LE DÉROULEMENT DE LA BATAILLE DE BOUVINES

Comme en 2014, le 27 juillet 1214 tombait un dimanche. Or l’Église avait décrété depuis 1027, qu’« Il est interdit d’assaillir son ennemi depuis la neuvième heure du samedi jusqu’à la première heure du lundi ».  Philippe-Auguste, veillant à conserver le soutien de la papauté et à éviter les refus de transgresser un tabou religieux de la part de ses troupes, exclut l’hypothèse d’attaquer un dimanche, jour dédié à Dieu et non à la guerre. Mais, n’écartant pas l’idée de se défendre, il poussa les coalisés à l’attaquer en ce jour saint.

Le premier choc fit s’affronter l’aile droite de l’armée française, commandée par Eudes de Bourgogne, et l’aile gauche de l’armée d’Othon IV, commandée par Ferrand de Flandre. Les chevaliers et les milices françaises chargèrent si vigoureusement que Ferrand se rendit au bout de quelques heures.

L’affrontement au centre fut en revanche initialement dominé par l’infanterie de l’empereur, avec l’objectif de tuer Philippe-Auguste. Une partie des troupes coalisées de l’aile gauche se déportèrent au centre pour soutenir l’effort de capture du roi de France.  Mais Philippe-Auguste, un moment menacé, fut sauvé par ses chevaliers.

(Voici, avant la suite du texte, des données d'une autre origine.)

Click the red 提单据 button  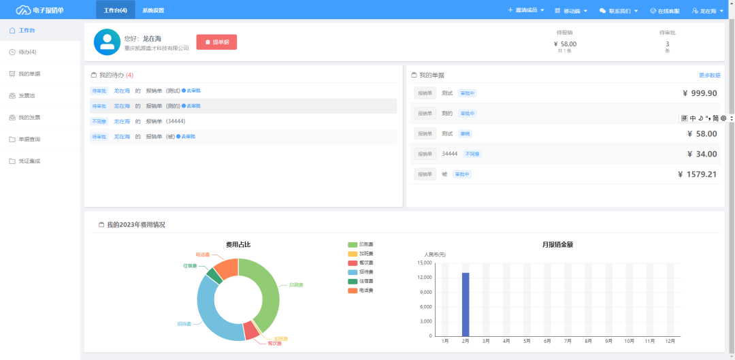[216, 42]
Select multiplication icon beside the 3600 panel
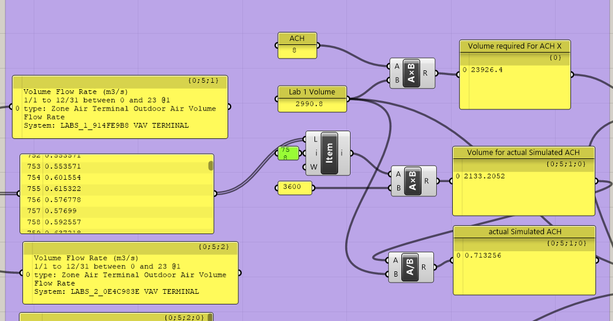613x321 pixels. coord(413,180)
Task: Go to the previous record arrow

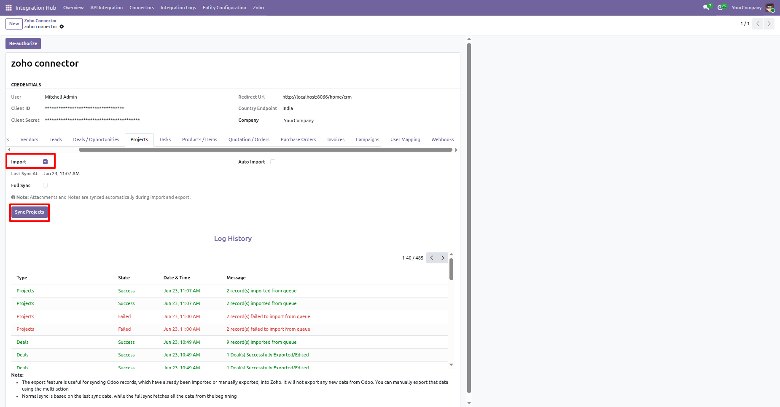Action: [x=758, y=24]
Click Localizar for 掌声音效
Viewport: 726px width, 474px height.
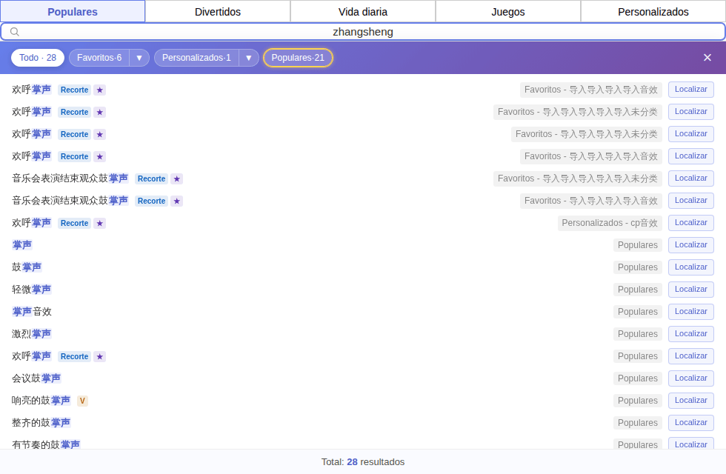tap(690, 312)
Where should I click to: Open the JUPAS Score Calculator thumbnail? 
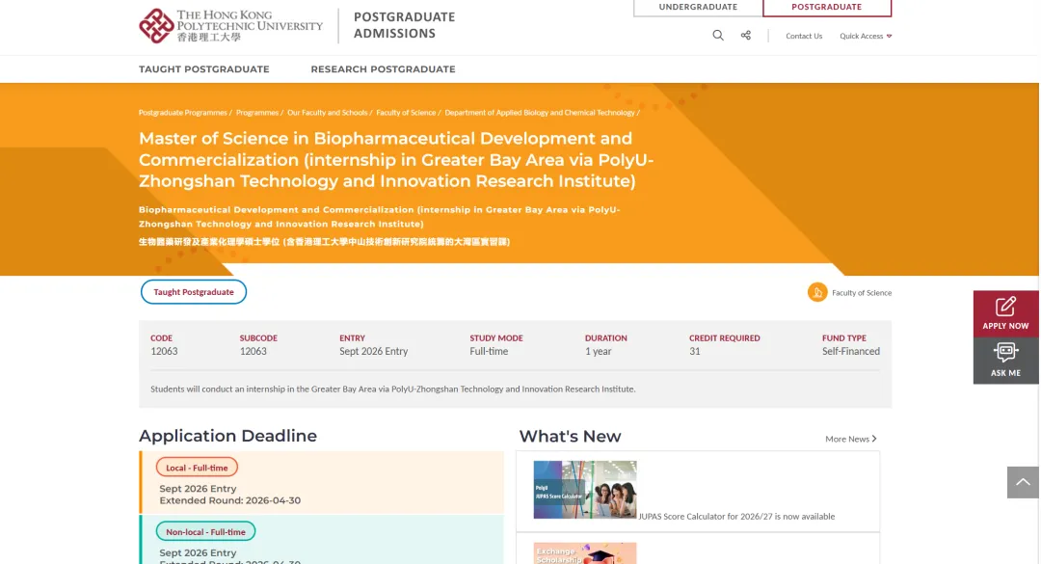[x=585, y=490]
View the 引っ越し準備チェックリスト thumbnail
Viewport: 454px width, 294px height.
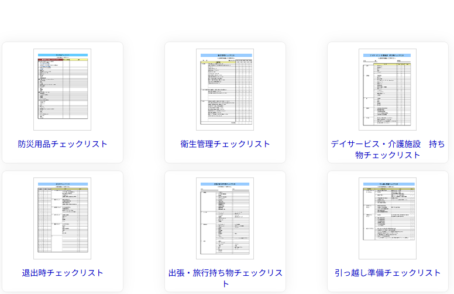tap(387, 218)
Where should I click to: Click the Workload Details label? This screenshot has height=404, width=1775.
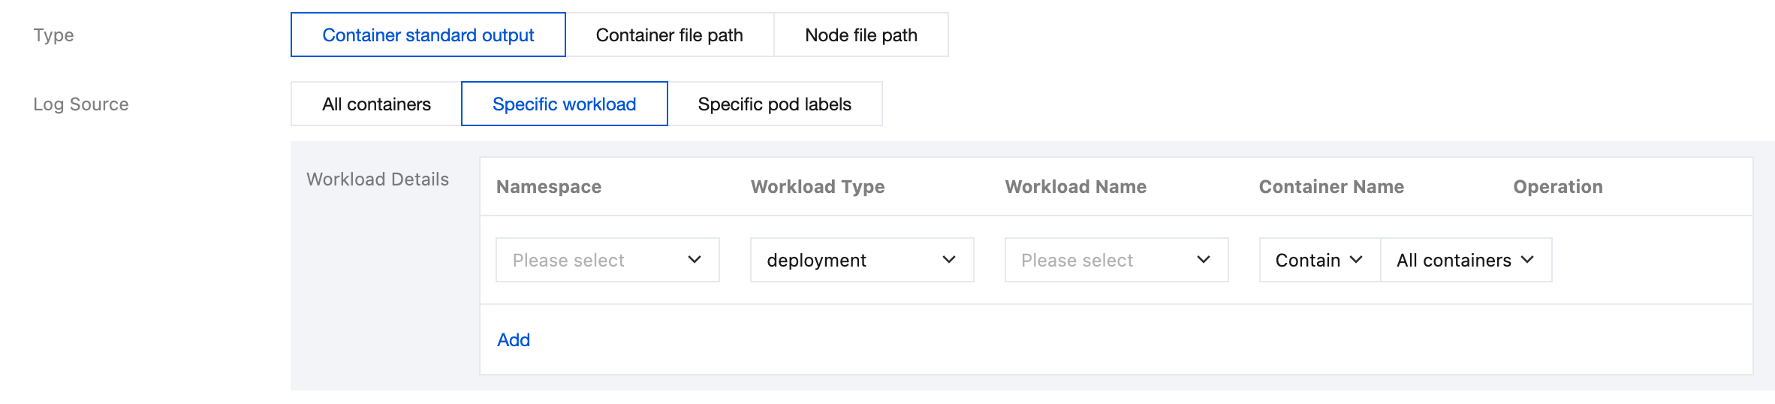378,179
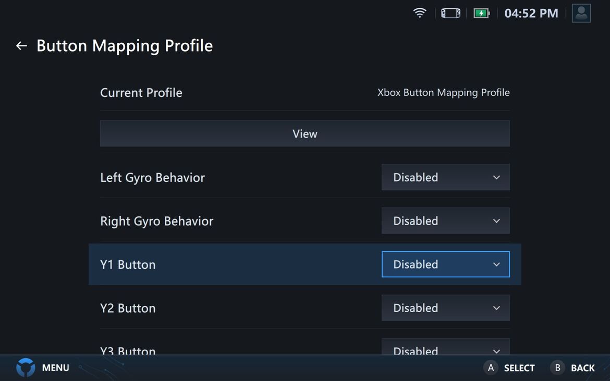Select the Current Profile row

pyautogui.click(x=304, y=93)
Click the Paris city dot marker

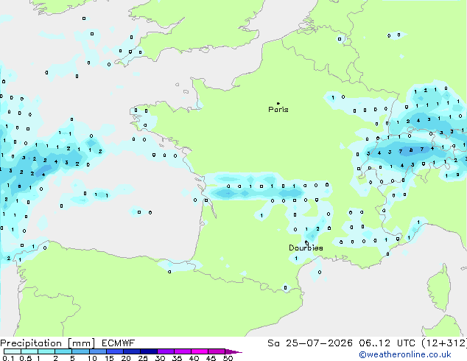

L’aile gauche de l’armée française, conduite par Robert de Dreux, fut tout d’abord enfoncée par les hommes conduits par Guillaume de Longuespée et Renaud de Dammartin et obligée de défendre le pont de Bouvines pied à pied. Mais Guillaume de Longuespée finit par être capturé et ses soldats anglais prirent alors la fuite. Le seigneur français traître Renaud de Dammartin, qui faisait partie des coalisés, fut bien sûr le dernier à résister farouchement sur le champ de bataille. Il finit par se rendre à la vue de la débandade générale de ses alliés.

La victoire de Philippe-Auguste fut totale, ses pertes en hommes minimes, et une bonne partie des seigneurs coalisés tomba entre ses mains.

LES CONSÉQUENCES DE LA BATAILLE DE BOUVINES

Les conséquences de la Bataille de Bouvines furent très importantes à la fois en France, en Angleterre et en Europe.

  • La consolidation de la monarchie française et la naissance du sentiment national parmi le peuple

En France, cette bataille, remportée par une armée composée notamment de miliciens des villes françaises (donc des soldats issus du peuple) contre une armée de nobles et de féodaux étrangers, est considérée comme l’un des événements les plus importants de l’histoire de France.

La victoire éclatante de Bouvines permit à la dynastie capétienne de renforcer encore son autorité, tout en affermissant les récentes acquisitions de Philippe-Auguste sur Jean sans Terre. Contrairement à Jean sans Terre, Philippe Auguste apparut désormais comme l’arbitre incontesté, au-dessus de ses barons.

La bataille de Bouvines peint vers 1850, par Horace Vernet

La bataille de Bouvines est un tableau, peint vers 1850, par Horace Vernet. Le peintre a représenté ici un épisode raconté par les chroniqueurs de l’époque, d’après lesquels Philippe Auguste, au moment où la bataille allait s’engager, aurait déposé sa couronne sur l’autel en l’offrant au plus digne. Ses barons lui auraient répondu avec des acclamations que nul n’en était plus digne que lui.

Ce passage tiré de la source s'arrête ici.